Located in the Southern Romania, it is the country’s biggest city, with 2.2 million inhabitants (2012). It was first documented in 1459 AD and inhabited since 500 BC. Bucharest is the Capital of Romania since 1862 AD. The legend says that the name Bucuresti (Bucharest) comes from a shepherd who founded the town on the Dambovita river, whose name was Bucur (this means in Romanian happiness). The name Bucharest could also come from the name of the beech forests – Bukovie, other sources link the name of the city with the Albanian name – bukureshti – which means “it is beautiful”.

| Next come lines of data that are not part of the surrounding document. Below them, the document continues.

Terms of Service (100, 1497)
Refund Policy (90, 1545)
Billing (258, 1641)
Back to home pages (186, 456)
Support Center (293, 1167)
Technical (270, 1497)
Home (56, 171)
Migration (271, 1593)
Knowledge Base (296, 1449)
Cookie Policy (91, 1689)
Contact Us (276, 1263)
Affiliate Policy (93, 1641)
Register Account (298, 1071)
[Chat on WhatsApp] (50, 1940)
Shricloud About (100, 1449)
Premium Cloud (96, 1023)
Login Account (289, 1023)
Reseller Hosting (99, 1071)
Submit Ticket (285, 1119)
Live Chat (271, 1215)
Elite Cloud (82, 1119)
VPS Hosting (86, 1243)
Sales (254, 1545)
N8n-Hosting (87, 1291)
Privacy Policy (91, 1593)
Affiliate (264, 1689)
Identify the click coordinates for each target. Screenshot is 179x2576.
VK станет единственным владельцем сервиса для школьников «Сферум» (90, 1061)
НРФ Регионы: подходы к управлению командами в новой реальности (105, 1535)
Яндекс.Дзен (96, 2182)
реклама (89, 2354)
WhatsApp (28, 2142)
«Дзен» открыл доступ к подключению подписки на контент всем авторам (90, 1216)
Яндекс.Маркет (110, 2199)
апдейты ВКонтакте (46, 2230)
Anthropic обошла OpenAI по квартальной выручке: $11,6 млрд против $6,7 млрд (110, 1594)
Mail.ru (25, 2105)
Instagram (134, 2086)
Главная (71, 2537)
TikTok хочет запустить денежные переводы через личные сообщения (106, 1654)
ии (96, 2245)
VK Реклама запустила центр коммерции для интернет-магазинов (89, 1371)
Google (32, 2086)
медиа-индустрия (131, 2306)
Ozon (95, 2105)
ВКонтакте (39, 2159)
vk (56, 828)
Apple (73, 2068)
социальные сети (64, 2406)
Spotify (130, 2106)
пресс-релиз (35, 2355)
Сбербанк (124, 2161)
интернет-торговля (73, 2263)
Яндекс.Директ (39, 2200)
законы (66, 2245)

It has an elegant French inspired architecture built in the period between the two World Wars, reason for which it used to be called “The Little Paris“
Romania’s capital sometimes gets a bad rap, but in fact it’s dynamic, energetic and lots of fun. Many travellers give the city just a night or two before heading off to Transylvania, but that’s not enough time. Allow at least a few days to take in the very good museums, stroll the parks and hang out at trendy cafes and drinking gardens. While much of the centre is modern and the buildings are in various stages of disrepair, you’ll find splendid 17th- and 18th-century Orthodox churches and graceful belle époque villas tucked away in quiet corners. Communism changed the face of the city forever, and nowhere is this more evident than at the gargantuan Palace of Parliament, the grandest (and arguably crassest) tribute to dictatorial megalomania you’ll ever see.
Even if the city doesn’t have thousands of years of history, it does have a rich heritage and culture.
Is the sixth largest in EU capital, but is also the largest center for industrial and commercial areas of Romania.
The official language is Romanian, a Romance language belonging to the Italic branch (Latin), having much in common with languages such as French, Italian, Spanish and Portuguese.
The has also Slavic influence and contains words from other languages of the Balkan language area (Bulgarian, Macedonian, Albanian, Greek, and Serbian).
Bucharest is divided into six sectors and is the largest city and the main political, administrative, economic and financial, banking, educational, scientific and cultural center of Romania.
Bucharest has been undergoing major modernization programs in recent years and is still going to continue with these projects in the years to come.
Those who knew Bucharest in the past but have not visited it after 2010 will be surprised by the scale of the changes that are taking place. The center of Bucharest is being completely revamped, and there is a major project in every part of the city.